Visual, real-time content must move up the agenda
I said something in a meeting this week, it’s pure opinion to be honest, but I think I can back it up and wanted to post about it this week:- “brands that can leverage real-time, visual content will find themselves market leaders.” Would you agree or disagree?
A move to visual content since 2012?
Ever since Pinterest and Instagram started to get traction with consumers (2012 I'd suggest?), we’ve seen pictures literally become a 'thousand words', and savvy marketers have been quick to get visual content to the front of their social media and search marketing agendas.
I also remembered a great Altimeter report, again from 2012 that revealed a deep confidence that marketers saw the importance of visual content, social and mobile. We’d have to say that was well founded as it turned out?:
Equally, this 2012 research revealed that, amongst a lot of other insight, 44% of users are more likely to engage with brands posting imagery in social channels, over those that don’t. That’s 2012, we’ve come along way in two short years. This quote is useful to summarise the case:
“Blogs were one of the earliest forms of social networking where people were writing 1,000 words… When we moved to status updates on Facebook, our posts became shorter. Then micro-blogs like Twitter came along and shortened our updates to 140 characters. Now we are even skipping words altogether and moving towards more visual communication with social-sharing sites like Pinterest.” Dr. William J. Ward, Social Media professor at Syracuse University (2012)
The rise of micro, visual content
Since the observations above in 2012, we’ve seen visual content evolve faster than we’d imagined. Micro content, including short form video via Vine and Instagram, Snapchat and the established might of Facebook and Twitter, all provide means of visual communication and social sharing to the consumer, and with that consumer behaviour change marketers are having to get involved, albeit pretty slowly, considering?
So here I repeat my statement: “brands that can leverage real-time, visual content will find themselves market leaders.” All I’m saying in addition to the above evidence is that the visual content needs to also be of the moment as well, real-time - that relevance requires visual content and it has a deadline. I’ll spare the repetition of Oreo’s 2013 ‘dunk in the dark’ masterclass, and link here if that’s new to you. If it is, where have you been for a year!?
So what should brands do?
Glad you asked, because that’s what we’ve been discussing this week, and I’d like to share our thoughts and hear your reactions:
- Mobile audience. I know, again, boring, mobile matters. Yet it bears repeating, your customer or consumer is on the end of a mobile, most likely glued to it. They can create and consume content on the fly. Imagine where we’ll be as computing power increases, and Gen-Y moves into the workforce. Right now, strategic planning for most of us must but content + mobile right at its centre.

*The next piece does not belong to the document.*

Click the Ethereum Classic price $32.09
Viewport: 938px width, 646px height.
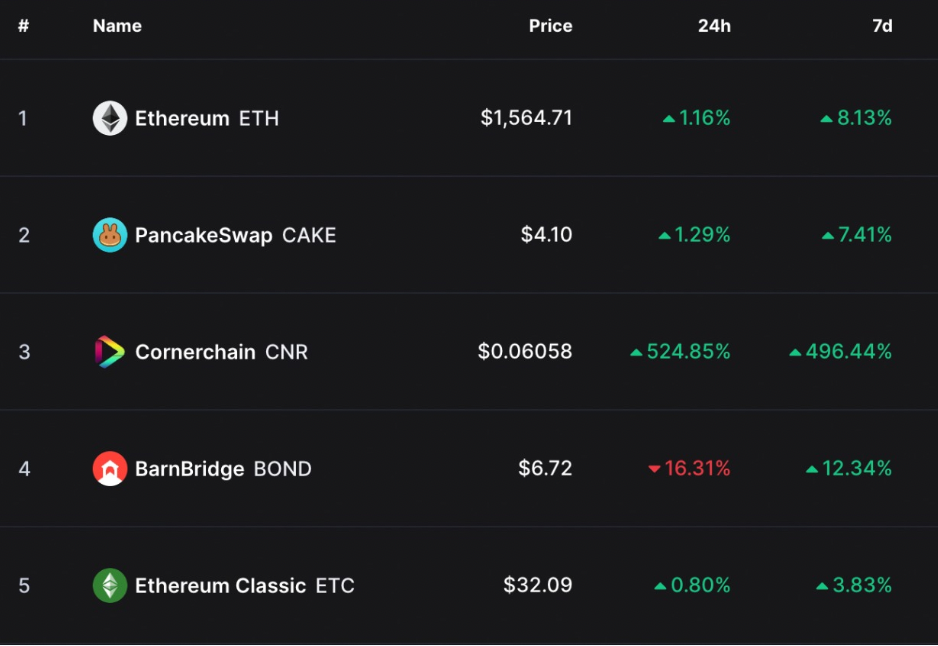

- Talent and process. You’re going to need lots of this, whether in-house and/or agency. Creating quality visual content is a fundamental way to earn a disproportionate share of consumer attention. That Oreo case study happened because talent and process combined under open leadership with a real-time mindset. They sought to be relevant. It’s unlikely that campaign led thinking from the 1960’s will serve us at all from here on, and nor will “hiring a journalist” either.

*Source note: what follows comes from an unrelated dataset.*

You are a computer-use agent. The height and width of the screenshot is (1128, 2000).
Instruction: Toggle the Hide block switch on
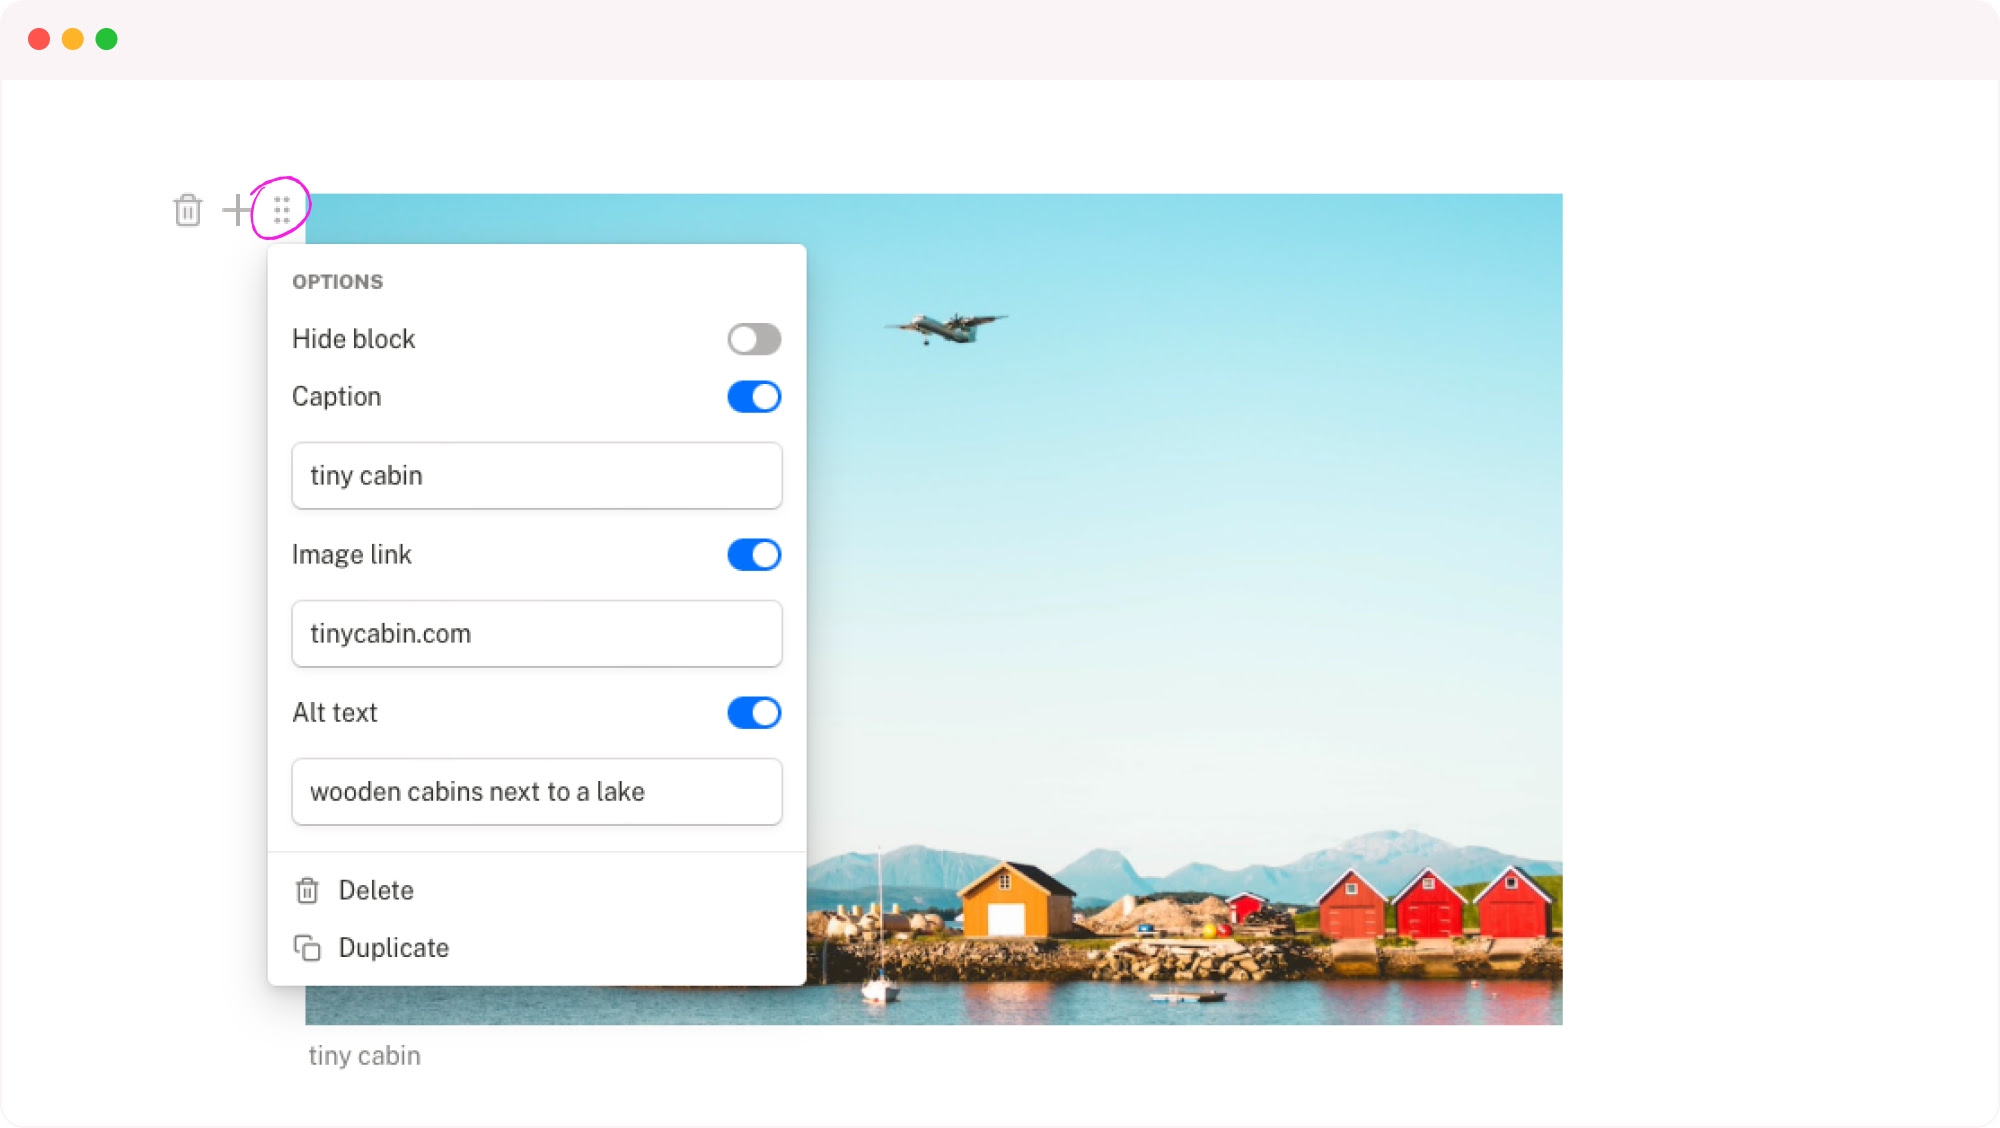pyautogui.click(x=754, y=339)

- Visual imagery and high production values. Average content, visual or otherwise, won’t cut it. Your consumer is already looking at better stuff than most brands are creating. A 10 year old can film and edit video on a smart-phone, so what does that tell you about where the bar is? No, it’s higher than that.

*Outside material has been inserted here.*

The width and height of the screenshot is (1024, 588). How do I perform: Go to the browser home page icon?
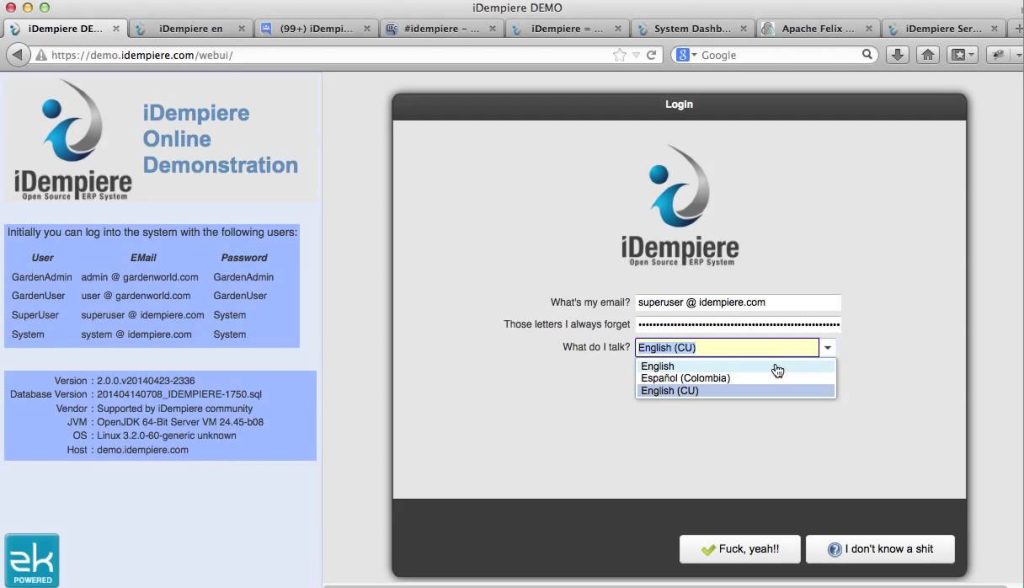pos(928,55)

- Build your brand a platform. With consumers spread across a range of websites and channels, your brand platform (the combination of your owned and earned media) needs to be broad, to have consistency and quality, in order to be relevant. You’re going to have to ‘show up’ in more places, on more days, with relevant content.
- Real-time conversation. It’s tempting to think that, with uncapped budget, you could ‘blast’ the market with your amazing video. Not really. It’s not practical or affordable, and nor is it relevant. We know social media is two-way, this requires you create content that serves at the right time, on the right outpost, and that’s ‘of the moment’. Being customer-led is no longer the option it may once have appeared to be.
- Micro-content. High quality short form content is now the new standard for savvy brands. Easy to consume, a pleasure to look at it, and fleetingly relevant - about as good as you can hope in social? But build a process to make that possible everyday. Imagine the power of that? It’s good enough for Coke.
- Content strategy. I think this is the key to making it work, otherwise there’s just too much to think about, and too much budget to waste. For efficiency of scale and consistency of message, content must be well equipped to travel across devices, platforms, formats, and media. Developing a content strategy that is made of modular content. When images, headlines, body copy, charts, photos and graphs can be assembled and reassembled to serve different functions on a variety of platforms and channels (e.g. swapping out elements to create appropriate messaging for a web site, Facebook and Twitter, as well as Instagram, Vine and YouTube). Brands and messages will have the consistency and resonance required, to rise above a the noise and stand out consistently.
- Commercial sanity. It’s important to test new types of content across your owned and shared channels. To understand what works for you and your audience. You can also work with your influencers to co-create content with them or get your new content in their hands to share with their networks. Measure what happens, improve - at least nothing changes in this respect.
What do you think, what would you challenge or add to on the list above?